After looking at the results from all three functions, a few things stand out.
Function 1 proves that just because a strategy is “algorithmic” doesn’t mean it’s safe. The deeply negative cumulative return on one of the most liquid stocks in the world is a brutal result, and the negative Sharpe Ratio confirms the risk-adjusted picture is just as bad.
Function 2 and Function 3 really drove home the point that this wasn’t a fluke. The strategy is incredibly sensitive to the type of market it’s in. In behavioral terms, “herding” in Tesla was so strong that the DVI’s “stretch” signals were triggered way too early, over and over again.
An interesting counterpoint: if we had flipped the signal — going long when DVI is high and short when it’s low — we would effectively have a “trend-following” version of the same indicator. Given Tesla’s strong momentum profile, such a reversal would likely have outperformed significantly over this period. This observation reinforces the idea that the DVI signal itself contains useful information; the question is whether you trade with or against it, and that depends entirely on the asset’s regime.

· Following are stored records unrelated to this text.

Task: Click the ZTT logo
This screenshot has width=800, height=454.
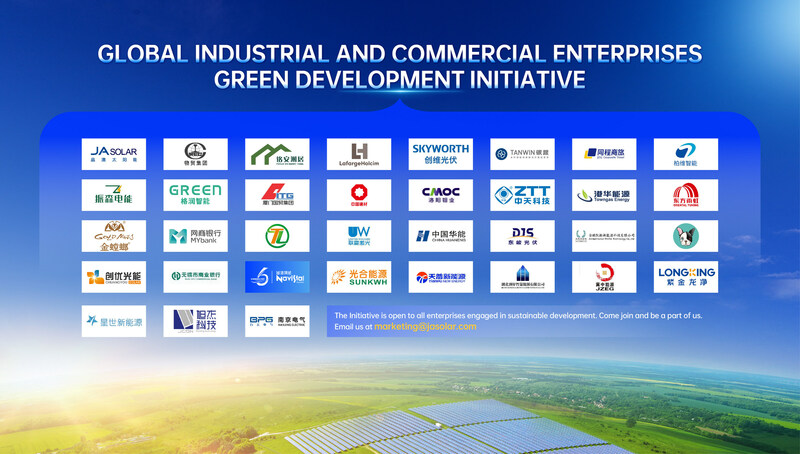Action: coord(522,195)
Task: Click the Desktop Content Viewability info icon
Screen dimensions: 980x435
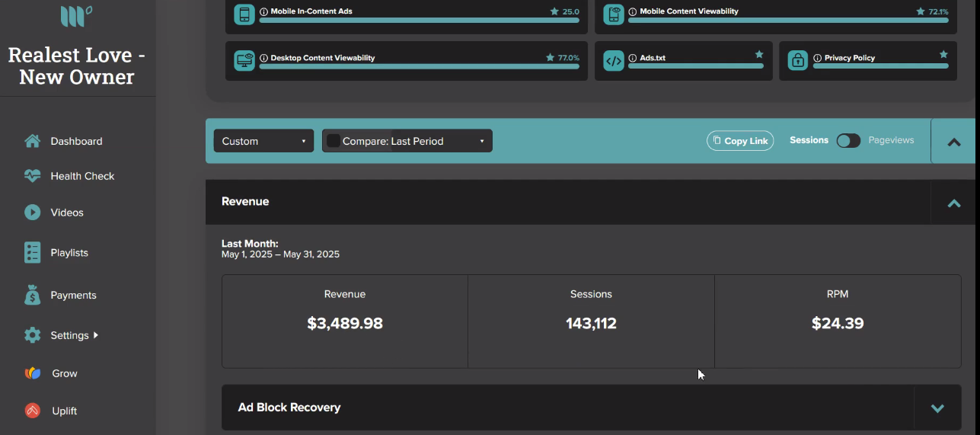Action: pyautogui.click(x=264, y=58)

If we were to take this further, we’d want to test this on a more “boring” or range-bound asset, like a utility stock or a stable index, where mean reversion actually has a chance to play out.
This backtest was a great exercise in seeing how a mathematically sound indicator (DVI) can still fail when applied to the wrong asset. We’ve built a solid engine here that handles data fetching, signal generation, and sensitivity analysis, but the data tells us to be very careful.

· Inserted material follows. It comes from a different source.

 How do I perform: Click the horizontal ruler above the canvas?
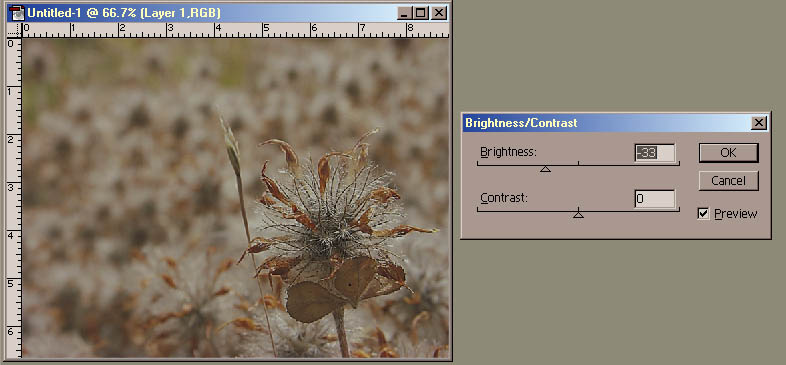236,30
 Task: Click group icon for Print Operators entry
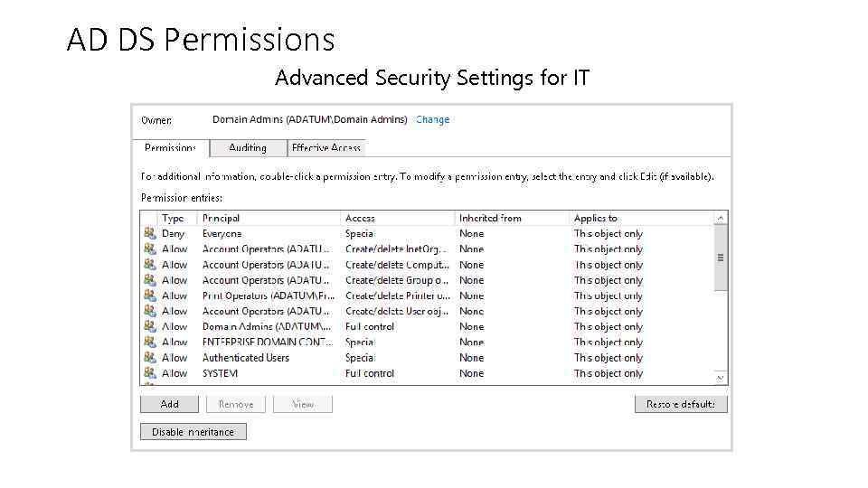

The biggest lesson? Don’t fall in love with the math. Even a strategy rooted in solid behavioral concepts like “overreaction” can get crushed if the “overreaction” lasts longer than your capital does. Moving forward, we’d suggest adding a stop-loss or a trend-filter to this code to prevent the kind of unlimited downside we saw with Tesla.